• _PROVIDED TEXT_:
World’s Richest Upset They’re Limited to 99.8% of Wealth

People who make up the richest 1% of the world’s population and who already own 98% of the world’s wealth were shocked to learn today that they could not have the last 2% of the wealth that belonged to the other 99% of the people.

“Why, I just don’t understand it,” said Mrs. Sarah Bueford, major shareholder of Bueford Electric, the monopoly that controls all of the power for the states in the southeast part of the U.S. “After all, we are the elite of this world. By reason of the fact that we are the upper class of the world, we should own everything there is!”

She added, “What do the little people need with their piddly two percent? They’ll just waste it on buying houses that we’ll eventually get anyway when we foreclose on them in the next recession!”

Mrs. Bueford’s butler, at this point, leaned over to whisper to her that if the people couldn’t own anything then that would be like pure Communism in which the State owns everything, an action for which Mrs. Bueford promptly fired him.

“Rude little ant! Having the nerve to compare me to a Communist!” she stated.

Lawyers today officially informed the CEOs, business owners, movie and rock stars, drug cartel chiefs, sports stars, and Malcolm Forbes that although they were among the wealthiest men on the planet, they couldn’t just simply have EVERYTHING. “We have told them, but they don’t really seem to listen. They just look over our shoulders with the same fixed, hungry glassy stare that a wolf herd has when they see a flock of sheep.”

Mrs. Esshira Gondro of Shombassi, India commented to the newspapers “Mr. Combassa of the Punjabi Web Support Company demanded that I turn my 1-year old boy over to him because his wife is infertile. He said it is his right because he is a wealthy Brahman and I am a poor Untouchable. That didn’t prevent him from groping me when he delivered his ultimatum though.”

An obviously irate Johnathon Milkcurdler of Cowpie, Wisconsin told the press “I told that damned Hugh Hefner twice he can’t have my 14- year old daughter! Next time I will tell him with a 44 Colt!”

• _TASK PROMPT_:
Write out, word for word, the passage of the article about the world's richest people between "People who make" and "of the people.", inclusive. Use only the article about the world's richest people.

• _DATA SECTION_:

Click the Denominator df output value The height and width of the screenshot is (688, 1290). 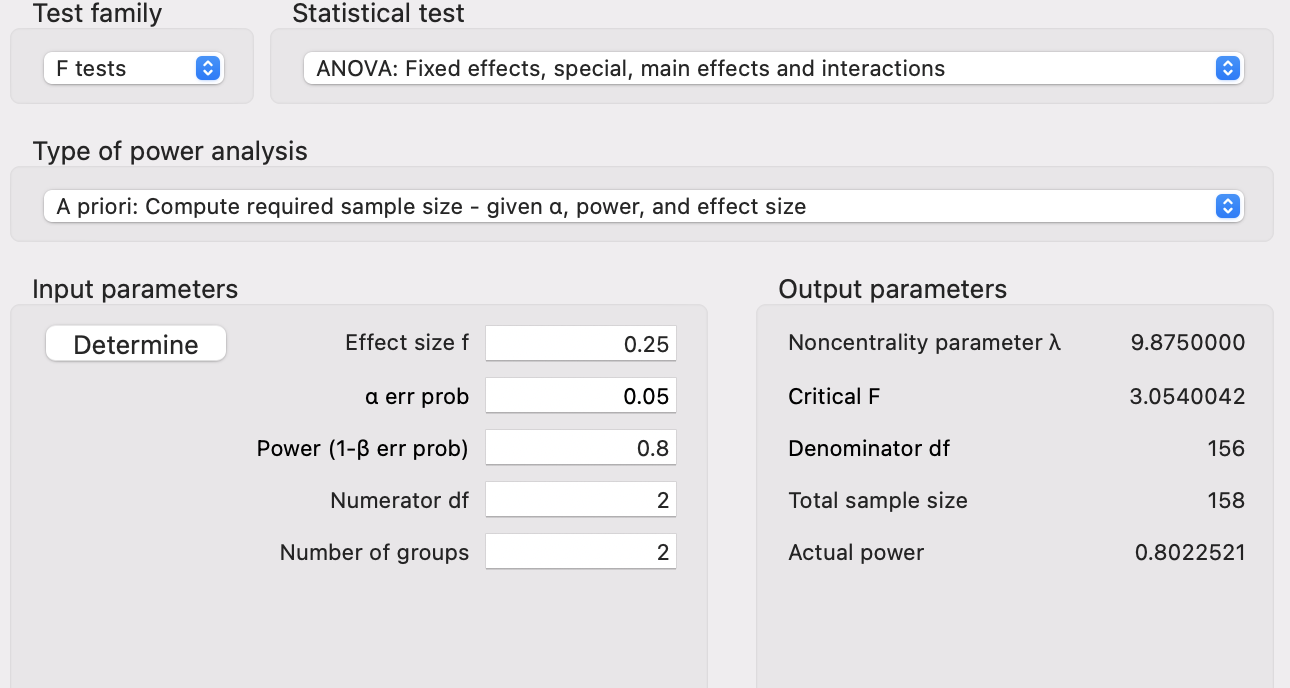coord(1226,448)
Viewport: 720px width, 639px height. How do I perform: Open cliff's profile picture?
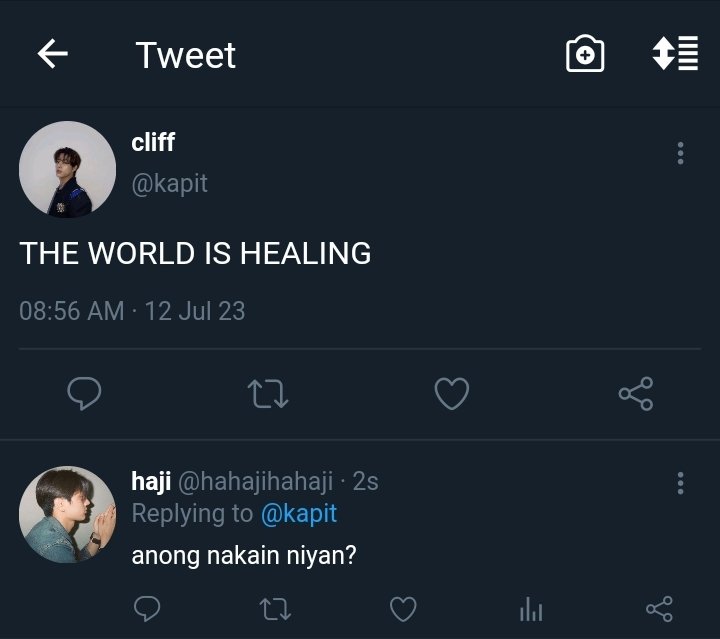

• _ANSWER TO THE EXERCISE_:
People who make up the richest 1% of the world’s population and who already own 98% of the world’s wealth were shocked to learn today that they could not have the last 2% of the wealth that belonged to the other 99% of the people.